Paper ID: 1232
Title: Probabilistic Movement Primitives
Reviews

Submitted by Assigned_Reviewer_5

Q1: Comments to author(s). First provide a summary of the paper, and then address the following criteria: Quality, clarity, originality and significance. (For detailed reviewing guidelines, see http://nips.cc/PaperInformation/ReviewerInstructions)
This paper introduces probabilistic movement primitives (ProMP). This is a linear in the parameters, Gaussian, probabilistic representation of movement primitives. The paper has a long section on the advantages of the probabilistic framework, a short section on control and a section on experimental results.

The work is well motivated and there are excellent references to a lot of recent related work.

The model is quite clearly described and in good detail. It is a relatively standard setup for a hierarchical probabilistic model. One issue in the exposition is that it is unclear what the relation ship is between \tau and y? Eg, in eq (1), second equation, the left hand side is a distribution over \tau, but the right hand side is a distribution over y? The derivation of the controller is very compressed, but relatively standard.

The experimental section is very hard to understand. There separate experiments are reported, each illustrating a different capability of the framework. However, the experiment descriptions extend to only about 10 lines each, and it is very difficult to get a feeling for what is going on. For example, I have no idea what the dimensionality of the problems are, and what amount of data is being learnt from and what alternative approaches could possibly have achieved? What is the dimension of the objects inference is made over, eq 5 and 6, how are the priors for eq 5 and 6 chosen, \Sigma_w is potentially a large object (I have no idea of its dimension).

It is a pity that the description of the experiments are 1) too cursory to give much of a feel at all for the method, and 2) no attempt has been made of comparing to any other procedure.

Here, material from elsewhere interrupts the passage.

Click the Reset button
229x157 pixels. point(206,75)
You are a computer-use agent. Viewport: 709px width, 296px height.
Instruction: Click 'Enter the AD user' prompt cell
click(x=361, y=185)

It is not trivial to describe the approach in the very confined space, but important details of the experiment could have been included in supporting material. In the current submission I have difficulty assessing the significance of the paper; with lack of details and lack of comparisons I cannot tell.
Q2: Please summarize your review in 1-2 sentences
The paper presents a framework for probabilistic movement primitives. The setup of the hierarchical linear in the weights, Gaussian model is fairly standard. There is a good discussion of the benefits of the framework and differences to other existing frameworks, but the experimental section is very limited, contains no comparisons, and lacks that details which would be necessary to evaluate the significance of the approach.

Submitted by Assigned_Reviewer_6

Q1: Comments to author(s). First provide a summary of the paper, and then address the following criteria: Quality, clarity, originality and significance. (For detailed reviewing guidelines, see http://nips.cc/PaperInformation/ReviewerInstructions)
this paper presents a probabilistic framework for using movement primitives for control. the idea is to learn distributions over trajectories by parameterzing as linear functions on some features. parameters represent a single primitive, and these parameter settings can be learned from demonstrations. Given the parameters the primitives are distributions over trajectories so that within the framework probabistic operations can be used to modify or combine primitives e.g. by conditioning on certain points movements can be modified to pass those points, or by multiplying models, one can sometimes perform two desired outcomes simultaneously (focussing on the region where both have mass).

reproducing the trajectories using motor controls is performed using a model based approach, i.e. approximating continuous dynamics with a linear system, linear controller and deriving the control law. One thing that is not clear is how many trajectories do we have to learn controllers for? just the primitives, or once we have a new trajectory (e.g. by blending two primitives) do we have to learn the control law from scratch? Or is are the contols for the primitives combined in some way. This bit of the framework does not seem to be explained.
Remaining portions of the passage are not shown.